Dormant grants to revoke:
  (none in this window)

PII column reads in window:
  asha@razorpay.com -> payments.transactions.customer_aadhaar_hash count=1
  rahul@razorpay.com -> customers.profile.customer_mobile count=1

Walk through the load-bearing pieces. The access_events list is the warehouse's gift — Snowflake's access_history, BigQuery's audit log, Trino's event listener all produce this exact shape (user, timestamp, columns referenced). The platform's job is to land this stream into a queryable table; everything else is SQL on top. Why warehouse logs and not application logs: warehouse-native logs see the post-expansion columns. If the user runs SELECT * FROM payments.transactions, the application sees one query against one table; the warehouse sees 47 columns touched. Only the warehouse-side log gives you column granularity. The lineage map is the second input("analytics.daily_active_users","dau_count") derives from ("customers.profile","customer_mobile") because the materialisation joined on mobile to dedupe users. This map is computed offline by parsing every CTAS, view, and dbt model. The transitive_columns walker does the upstream traversal — when Rahul queries analytics.daily_active_users.dau_count, the function returns {(daily_active_users, dau_count), (customers.profile, customer_id), (customers.profile, customer_mobile)}. Rahul has effectively read customer_mobile even though his SQL never named it. Why a transitive walk and not just a one-hop check: lineage chains can be 5–10 hops long in mature warehouses. A semantic-layer table joins a feature table that joins a staging table that pulls from raw — the PII column is at hop 4. One-hop checks miss it; the recursive walker catches it. The matrix aggregation is the user×column matrix — rows are users, columns are (table, column) pairs, cells carry count and last-touched timestamp. Three reports fall out of this matrix without further machinery: grant minimisation per user (only show actually-touched columns), dormant detection (last-touched older than 90 days), PII audit (which users have read which sensitive columns, directly or transitively). The PII_COLUMNS set is the policy input — typically populated from the catalog's column tags rather than hardcoded, but inline here for clarity. The output shows Asha read customer_aadhaar_hash once and Rahul transitively read customer_mobile once — the audit answer is concrete, not a guess.

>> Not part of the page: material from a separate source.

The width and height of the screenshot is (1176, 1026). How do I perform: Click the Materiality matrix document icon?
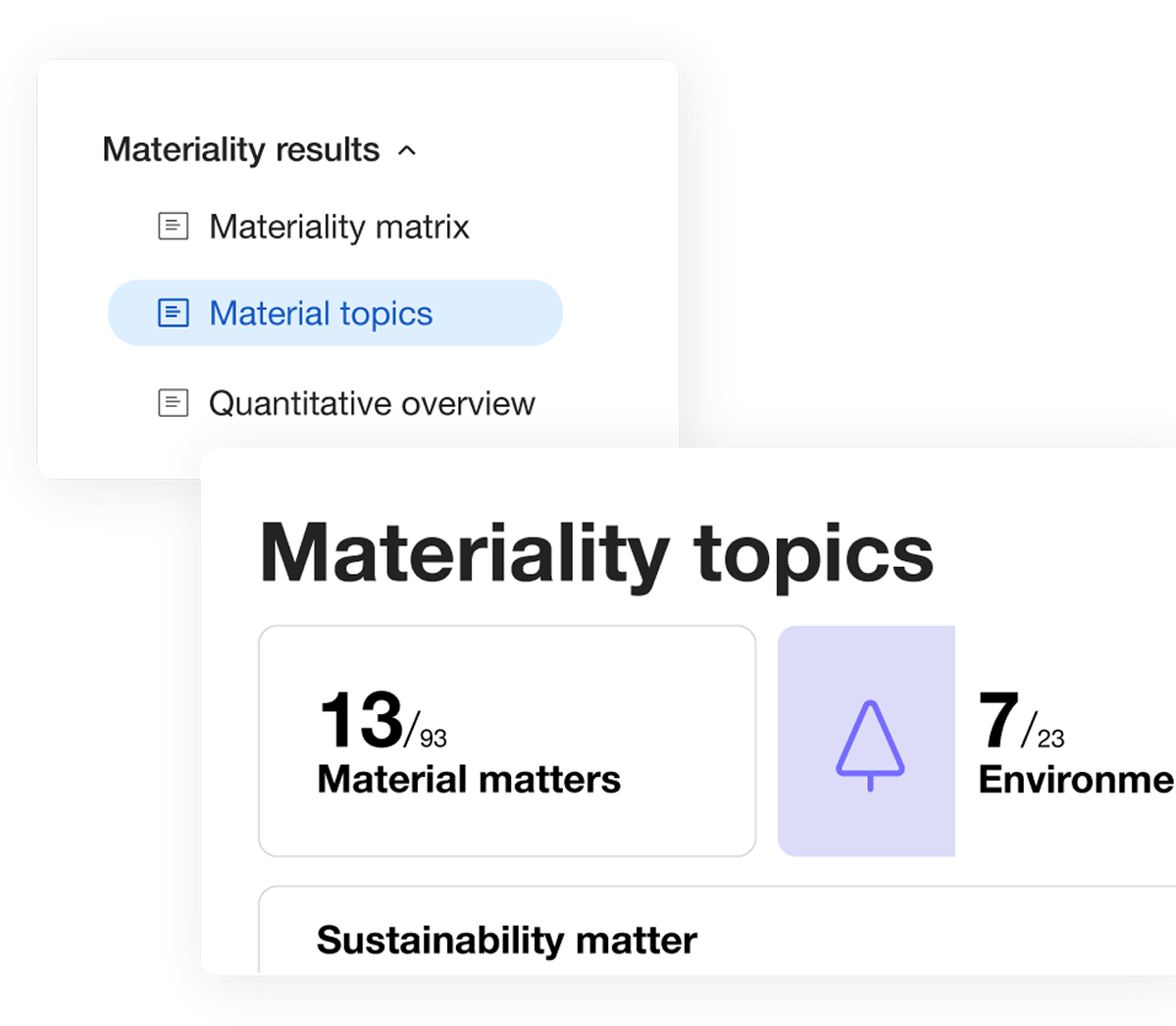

In production this matrix is rebuilt nightly, persisted to a governance.access_evidence table, and queried by the access-management UI. When the platform engineer opens Riya's grant request, the UI shows "you are about to grant 47 columns; in the last 90 days users in growth-analytics have touched 6 of them — recommended grant: those 6". The decision becomes one click, with evidence.

How this plugs into the access-management workflow

Building the matrix is the easy half. Wiring it into actual grant decisions is where most platforms stall. Three integration points matter.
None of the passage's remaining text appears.